In view of the global ecosystem crisis resulting from the ubiquitous electronic waste (e- and plastic waste), the engineering of advanced electronic devices from sustainable materials is gaining considerable attention. Nevertheless, the development of advanced, maybe even degradable electronics with comparable or even improved functionality remains a great challenge. In this article a fabrication process for a fully degradable, highly sensitive pressure sensor based on electrets is proposed enabling the creation of a universal platform for monitoring various biomechanical signals. The high sensitivity of the proposed biomechanical electret-based sensor utilizes electrostatic induction of highly deformable cellular polylactic acid (PLA) films with a serrated ripple structure and an improved bipolar charge storage capability.
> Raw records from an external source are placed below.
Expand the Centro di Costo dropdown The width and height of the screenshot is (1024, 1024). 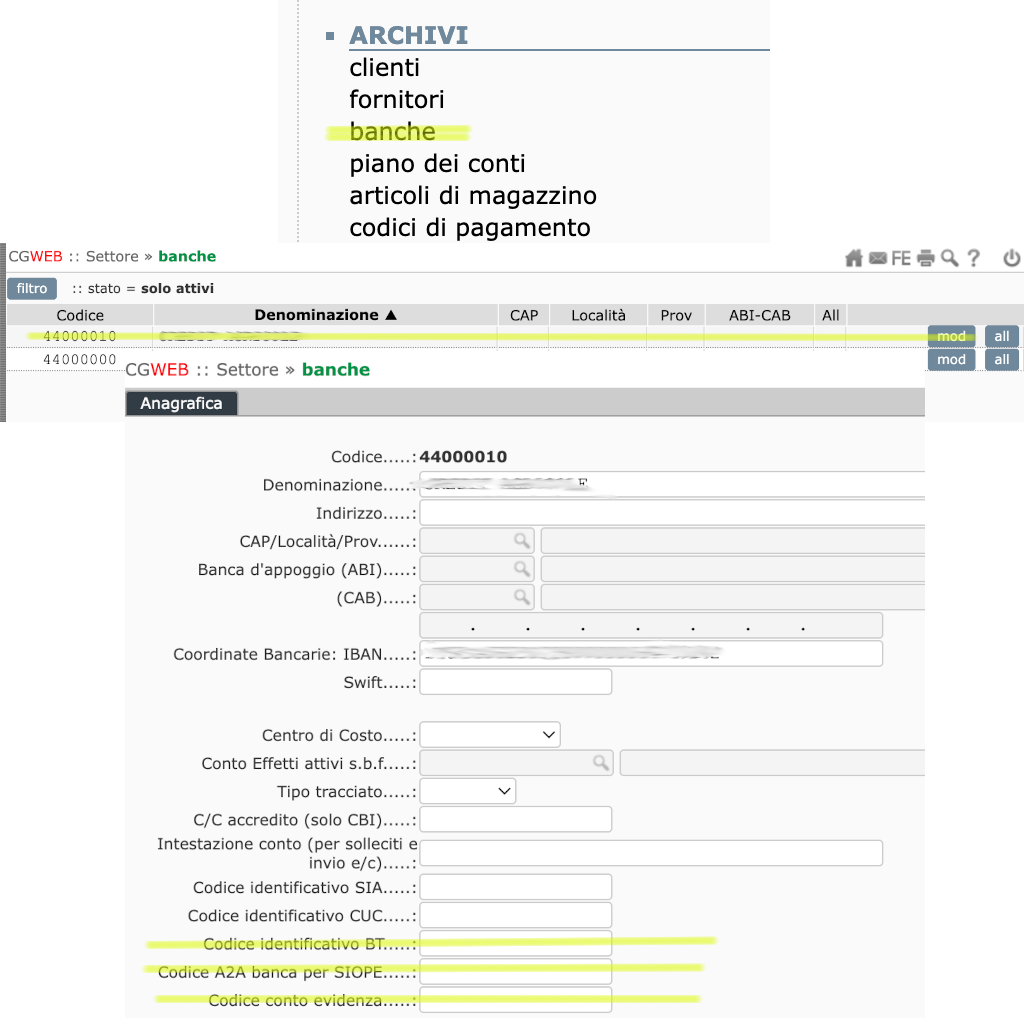coord(490,735)
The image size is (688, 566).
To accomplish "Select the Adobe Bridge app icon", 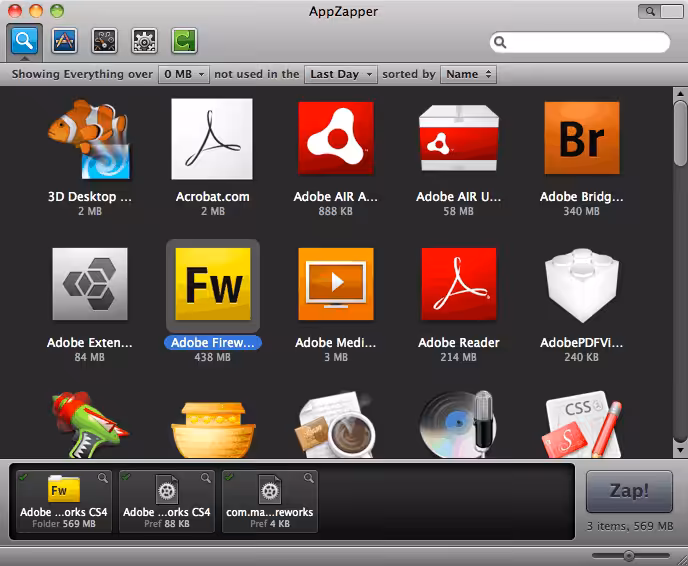I will [x=583, y=141].
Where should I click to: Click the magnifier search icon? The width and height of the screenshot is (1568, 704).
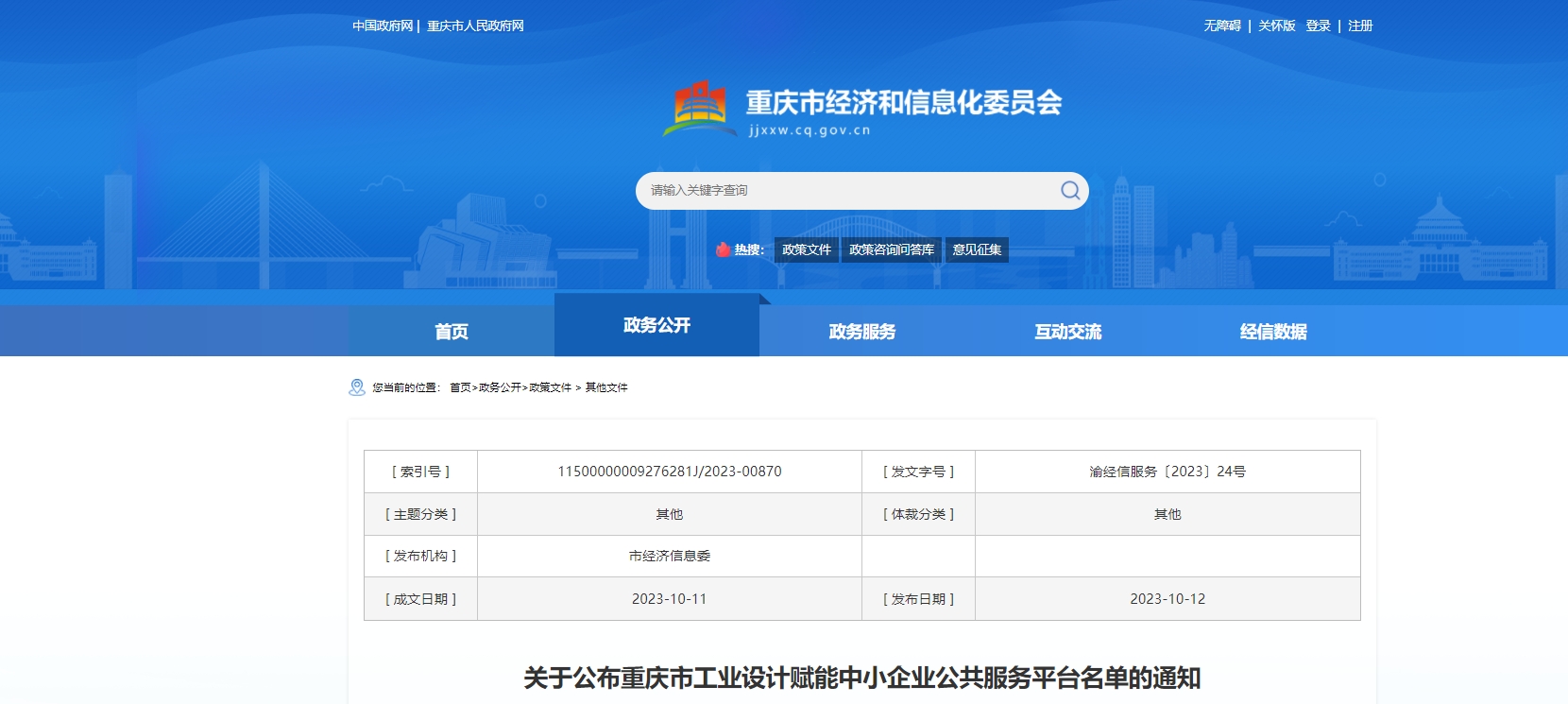click(1069, 191)
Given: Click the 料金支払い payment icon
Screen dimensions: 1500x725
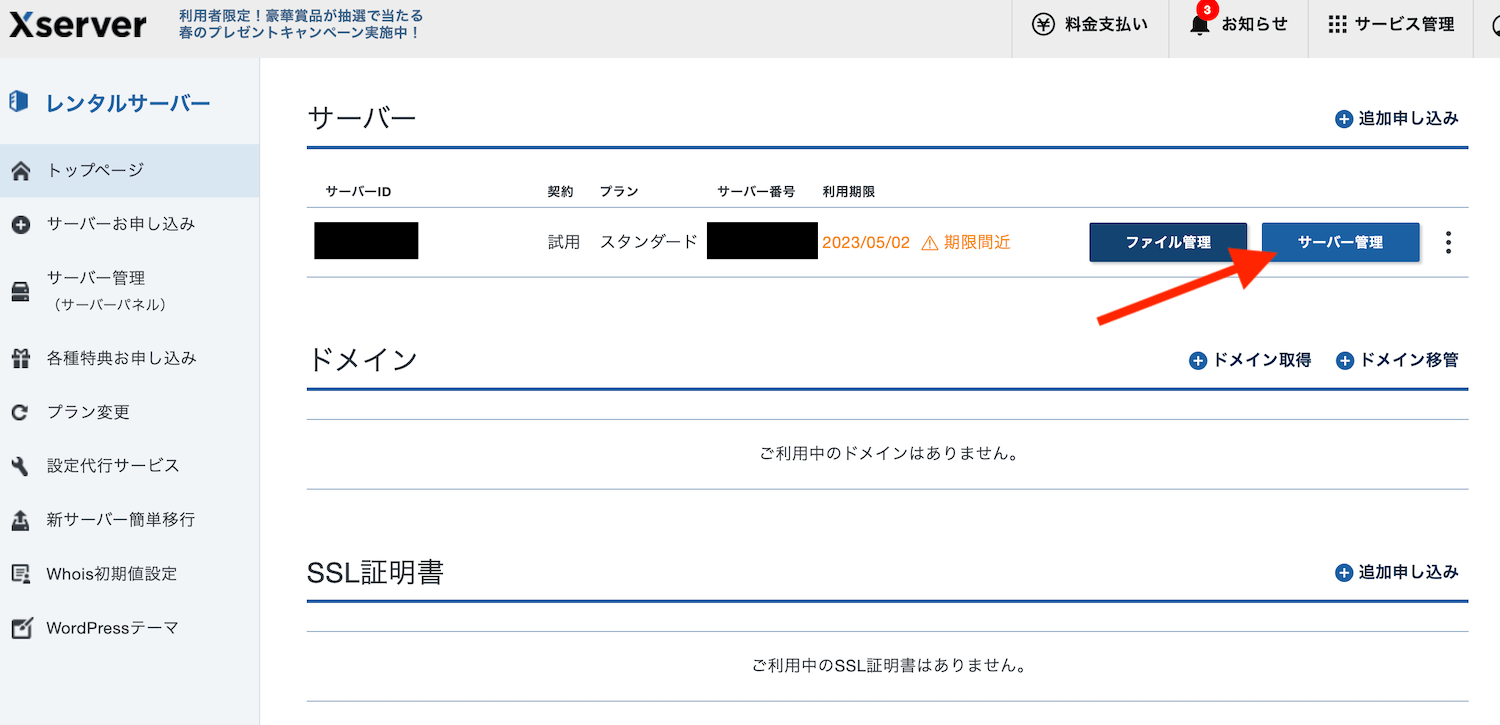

This biodegradable pressure sensor possesses competitive mechanical signal detection performance, obtaining a high pressure sensitivity (10 V/kPa), robust working stability (∼30,000 continuous cycles), short electromechanical response/recovery time (∼17 ms), and satisfactory heat resistance up to 60 °C. By tailoring the thickness of the encapsulation layer, the functional lifetime of the biomechanical sensor in physiological environment can be controlled effectively, facilitating adaptability to various implantable application scenarios. Altogether, the present work not only proposes an effective fabrication process for high-performance pressure sensors, but also provides new insight into the design of sustainable electronics with controllable lifetime thereby minimizing their environmental footprint. The developed sensor promises great potential in monitoring multiple biomechanical signals inside and outside the human body (e.g., body movements and physiological activities) as well as an environment-friendly realization of green electronics.